Victory or defeat wouldn’t be achieved through the raw data. Smart but not creative, the previous expert lacked persuasion. Brandon survived on his persuasive skills. Charm a client. Charm a woman. Charm a jury. A wave of confidence swept through him.

Even though Jackie had been thorough and aggressive, he’d held his own. He smiled. He could hold his own against Jackie North on the witness stand and in bed. God, was she incredible in bed. The thought of how she wrapped her long legs around his waist to pull him into her harder caused his cock to swell.

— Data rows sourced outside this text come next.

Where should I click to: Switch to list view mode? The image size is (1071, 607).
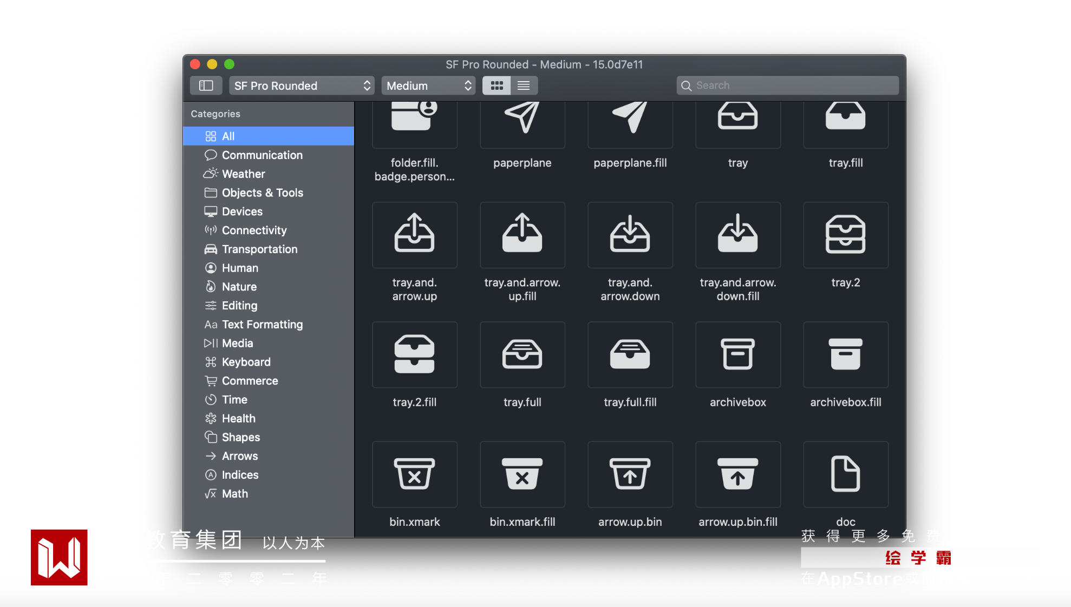tap(524, 85)
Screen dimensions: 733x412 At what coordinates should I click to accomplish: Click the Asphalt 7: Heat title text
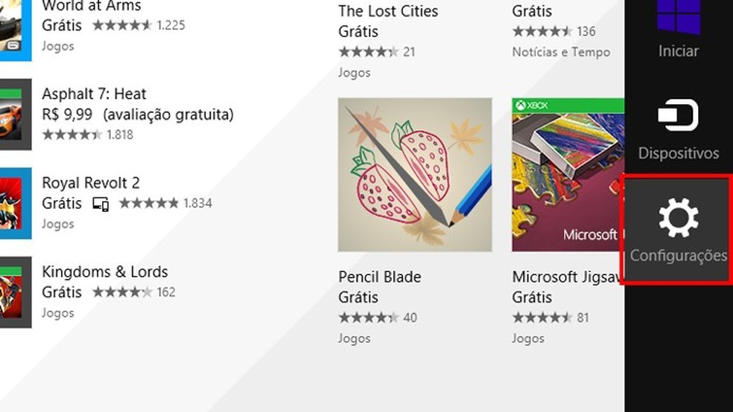[94, 94]
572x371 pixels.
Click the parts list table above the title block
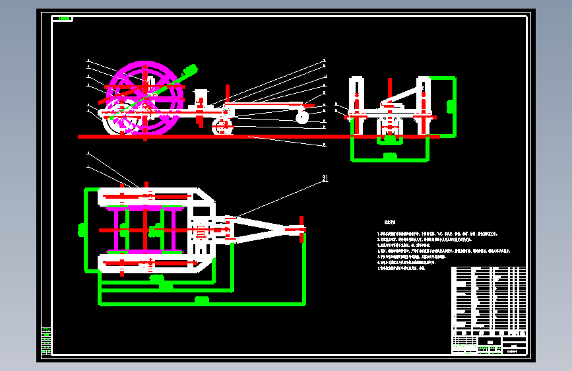click(489, 298)
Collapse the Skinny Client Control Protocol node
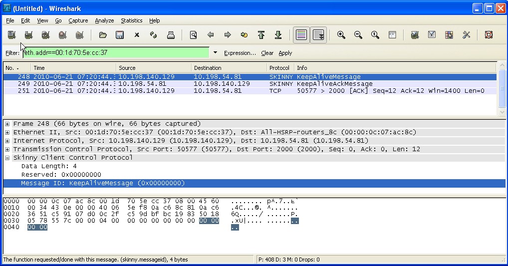Viewport: 508px width, 266px height. pyautogui.click(x=7, y=158)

“Mr. Marshfield?” Jackie’s voice sliced through the silence.

“Yes?” He set his gaze upon her face, daring her to look at him.

“Would you like me to repeat the question?” Her continued avoidance of his gaze gave him hope. Maybe she did care.

“If you would, please,” he warmly requested.

“How long have you known Robert Ashe, Jr.?” For the first time since he’d confronted her after lunch, she met his gaze.

Brandon did the quick math in his head. “Eleven years.”

“Where did you meet him?”

“In college, at UVA. We were fraternity brothers until he transferred to Towson in his junior year.” Brandon’s stomach churned. He’d spent the last nine years trying to forget that he’d once called Ashe his “brother.”